GIVEN REQUEST —
Copy each of these rows word for word, keeping every line as it is.

::::::::::

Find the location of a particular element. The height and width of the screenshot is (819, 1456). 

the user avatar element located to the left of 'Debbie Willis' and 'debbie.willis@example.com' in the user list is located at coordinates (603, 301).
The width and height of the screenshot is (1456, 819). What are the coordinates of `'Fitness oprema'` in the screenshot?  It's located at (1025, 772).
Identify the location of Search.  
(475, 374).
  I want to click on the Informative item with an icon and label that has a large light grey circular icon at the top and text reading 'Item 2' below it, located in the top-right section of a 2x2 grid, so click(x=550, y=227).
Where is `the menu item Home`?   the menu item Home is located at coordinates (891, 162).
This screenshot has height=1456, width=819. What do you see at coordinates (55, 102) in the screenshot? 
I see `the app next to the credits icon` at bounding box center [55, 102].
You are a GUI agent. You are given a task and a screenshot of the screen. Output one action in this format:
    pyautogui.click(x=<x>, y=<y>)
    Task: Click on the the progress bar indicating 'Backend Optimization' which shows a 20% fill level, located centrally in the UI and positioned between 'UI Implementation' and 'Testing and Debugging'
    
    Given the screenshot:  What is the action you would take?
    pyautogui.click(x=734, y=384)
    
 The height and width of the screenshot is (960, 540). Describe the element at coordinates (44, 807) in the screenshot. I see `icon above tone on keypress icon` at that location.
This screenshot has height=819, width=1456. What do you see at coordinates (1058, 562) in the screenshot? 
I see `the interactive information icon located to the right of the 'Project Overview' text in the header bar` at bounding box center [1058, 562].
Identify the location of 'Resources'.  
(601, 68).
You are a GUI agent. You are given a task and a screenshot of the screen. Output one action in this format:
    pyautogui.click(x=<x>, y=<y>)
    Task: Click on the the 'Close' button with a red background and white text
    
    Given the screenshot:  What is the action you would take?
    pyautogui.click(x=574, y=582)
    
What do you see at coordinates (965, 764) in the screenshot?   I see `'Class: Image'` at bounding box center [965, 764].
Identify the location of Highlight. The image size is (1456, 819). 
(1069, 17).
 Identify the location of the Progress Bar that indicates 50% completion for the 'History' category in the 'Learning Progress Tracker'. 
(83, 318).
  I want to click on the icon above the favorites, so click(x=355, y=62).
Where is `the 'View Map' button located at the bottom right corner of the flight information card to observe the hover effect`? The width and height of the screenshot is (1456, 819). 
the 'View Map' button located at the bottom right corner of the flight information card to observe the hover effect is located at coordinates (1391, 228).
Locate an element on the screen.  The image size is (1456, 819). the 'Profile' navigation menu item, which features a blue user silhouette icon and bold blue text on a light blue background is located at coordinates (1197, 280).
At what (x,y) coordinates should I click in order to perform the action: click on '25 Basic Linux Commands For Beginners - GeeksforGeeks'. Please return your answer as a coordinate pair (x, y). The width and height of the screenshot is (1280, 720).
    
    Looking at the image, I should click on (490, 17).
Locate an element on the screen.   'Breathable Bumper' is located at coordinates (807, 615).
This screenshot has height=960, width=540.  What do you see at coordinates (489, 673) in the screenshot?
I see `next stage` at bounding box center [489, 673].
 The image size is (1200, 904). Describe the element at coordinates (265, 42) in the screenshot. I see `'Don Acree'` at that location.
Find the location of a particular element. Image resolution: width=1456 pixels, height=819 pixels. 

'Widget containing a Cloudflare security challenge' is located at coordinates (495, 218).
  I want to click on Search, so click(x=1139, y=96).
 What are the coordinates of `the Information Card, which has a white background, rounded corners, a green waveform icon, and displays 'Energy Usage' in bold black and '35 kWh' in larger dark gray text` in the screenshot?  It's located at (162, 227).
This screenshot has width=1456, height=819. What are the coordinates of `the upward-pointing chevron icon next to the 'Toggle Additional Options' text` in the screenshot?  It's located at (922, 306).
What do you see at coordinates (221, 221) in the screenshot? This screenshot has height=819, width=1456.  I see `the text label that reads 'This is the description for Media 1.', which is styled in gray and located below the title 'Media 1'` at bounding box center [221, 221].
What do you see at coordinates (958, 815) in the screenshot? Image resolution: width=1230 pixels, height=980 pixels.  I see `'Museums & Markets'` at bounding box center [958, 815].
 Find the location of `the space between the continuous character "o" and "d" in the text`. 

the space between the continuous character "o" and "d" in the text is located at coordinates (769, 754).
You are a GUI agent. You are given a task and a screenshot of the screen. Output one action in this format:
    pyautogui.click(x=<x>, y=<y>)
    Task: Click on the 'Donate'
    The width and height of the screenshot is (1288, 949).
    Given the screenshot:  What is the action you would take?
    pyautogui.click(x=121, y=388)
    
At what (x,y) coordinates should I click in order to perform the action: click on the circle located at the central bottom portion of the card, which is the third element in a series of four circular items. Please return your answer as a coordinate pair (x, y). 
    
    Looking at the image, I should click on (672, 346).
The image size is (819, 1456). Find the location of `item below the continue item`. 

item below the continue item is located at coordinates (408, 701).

::::::::::

ANSWER FOR THIS EXERCISE —
Find the location of a particular element. The height and width of the screenshot is (819, 1456). 

the user avatar element located to the left of 'Debbie Willis' and 'debbie.willis@example.com' in the user list is located at coordinates (603, 301).
The width and height of the screenshot is (1456, 819). What are the coordinates of `'Fitness oprema'` in the screenshot?  It's located at (1025, 772).
Identify the location of Search.  
(475, 374).
  I want to click on the Informative item with an icon and label that has a large light grey circular icon at the top and text reading 'Item 2' below it, located in the top-right section of a 2x2 grid, so click(x=550, y=227).
Where is `the menu item Home`?   the menu item Home is located at coordinates (891, 162).
This screenshot has height=1456, width=819. What do you see at coordinates (55, 102) in the screenshot? 
I see `the app next to the credits icon` at bounding box center [55, 102].
You are a GUI agent. You are given a task and a screenshot of the screen. Output one action in this format:
    pyautogui.click(x=<x>, y=<y>)
    Task: Click on the the progress bar indicating 'Backend Optimization' which shows a 20% fill level, located centrally in the UI and positioned between 'UI Implementation' and 'Testing and Debugging'
    
    Given the screenshot:  What is the action you would take?
    pyautogui.click(x=734, y=384)
    
 The height and width of the screenshot is (960, 540). Describe the element at coordinates (44, 807) in the screenshot. I see `icon above tone on keypress icon` at that location.
This screenshot has height=819, width=1456. What do you see at coordinates (1058, 562) in the screenshot? 
I see `the interactive information icon located to the right of the 'Project Overview' text in the header bar` at bounding box center [1058, 562].
Identify the location of 'Resources'.  
(601, 68).
You are a GUI agent. You are given a task and a screenshot of the screen. Output one action in this format:
    pyautogui.click(x=<x>, y=<y>)
    Task: Click on the the 'Close' button with a red background and white text
    
    Given the screenshot:  What is the action you would take?
    pyautogui.click(x=574, y=582)
    
What do you see at coordinates (965, 764) in the screenshot?   I see `'Class: Image'` at bounding box center [965, 764].
Identify the location of Highlight. The image size is (1456, 819). 
(1069, 17).
 Identify the location of the Progress Bar that indicates 50% completion for the 'History' category in the 'Learning Progress Tracker'. 
(83, 318).
  I want to click on the icon above the favorites, so click(x=355, y=62).
Where is `the 'View Map' button located at the bottom right corner of the flight information card to observe the hover effect`? The width and height of the screenshot is (1456, 819). 
the 'View Map' button located at the bottom right corner of the flight information card to observe the hover effect is located at coordinates (1391, 228).
Locate an element on the screen.  The image size is (1456, 819). the 'Profile' navigation menu item, which features a blue user silhouette icon and bold blue text on a light blue background is located at coordinates (1197, 280).
At what (x,y) coordinates should I click in order to perform the action: click on '25 Basic Linux Commands For Beginners - GeeksforGeeks'. Please return your answer as a coordinate pair (x, y). The width and height of the screenshot is (1280, 720).
    
    Looking at the image, I should click on (490, 17).
Locate an element on the screen.   'Breathable Bumper' is located at coordinates (807, 615).
This screenshot has height=960, width=540.  What do you see at coordinates (489, 673) in the screenshot?
I see `next stage` at bounding box center [489, 673].
 The image size is (1200, 904). Describe the element at coordinates (265, 42) in the screenshot. I see `'Don Acree'` at that location.
Find the location of a particular element. Image resolution: width=1456 pixels, height=819 pixels. 

'Widget containing a Cloudflare security challenge' is located at coordinates (495, 218).
  I want to click on Search, so click(x=1139, y=96).
 What are the coordinates of `the Information Card, which has a white background, rounded corners, a green waveform icon, and displays 'Energy Usage' in bold black and '35 kWh' in larger dark gray text` in the screenshot?  It's located at (162, 227).
This screenshot has width=1456, height=819. What are the coordinates of `the upward-pointing chevron icon next to the 'Toggle Additional Options' text` in the screenshot?  It's located at (922, 306).
What do you see at coordinates (221, 221) in the screenshot? This screenshot has height=819, width=1456.  I see `the text label that reads 'This is the description for Media 1.', which is styled in gray and located below the title 'Media 1'` at bounding box center [221, 221].
What do you see at coordinates (958, 815) in the screenshot? Image resolution: width=1230 pixels, height=980 pixels.  I see `'Museums & Markets'` at bounding box center [958, 815].
 Find the location of `the space between the continuous character "o" and "d" in the text`. 

the space between the continuous character "o" and "d" in the text is located at coordinates (769, 754).
You are a GUI agent. You are given a task and a screenshot of the screen. Output one action in this format:
    pyautogui.click(x=<x>, y=<y>)
    Task: Click on the 'Donate'
    The width and height of the screenshot is (1288, 949).
    Given the screenshot:  What is the action you would take?
    pyautogui.click(x=121, y=388)
    
At what (x,y) coordinates should I click in order to perform the action: click on the circle located at the central bottom portion of the card, which is the third element in a series of four circular items. Please return your answer as a coordinate pair (x, y). 
    
    Looking at the image, I should click on (672, 346).
The image size is (819, 1456). Find the location of `item below the continue item`. 

item below the continue item is located at coordinates (408, 701).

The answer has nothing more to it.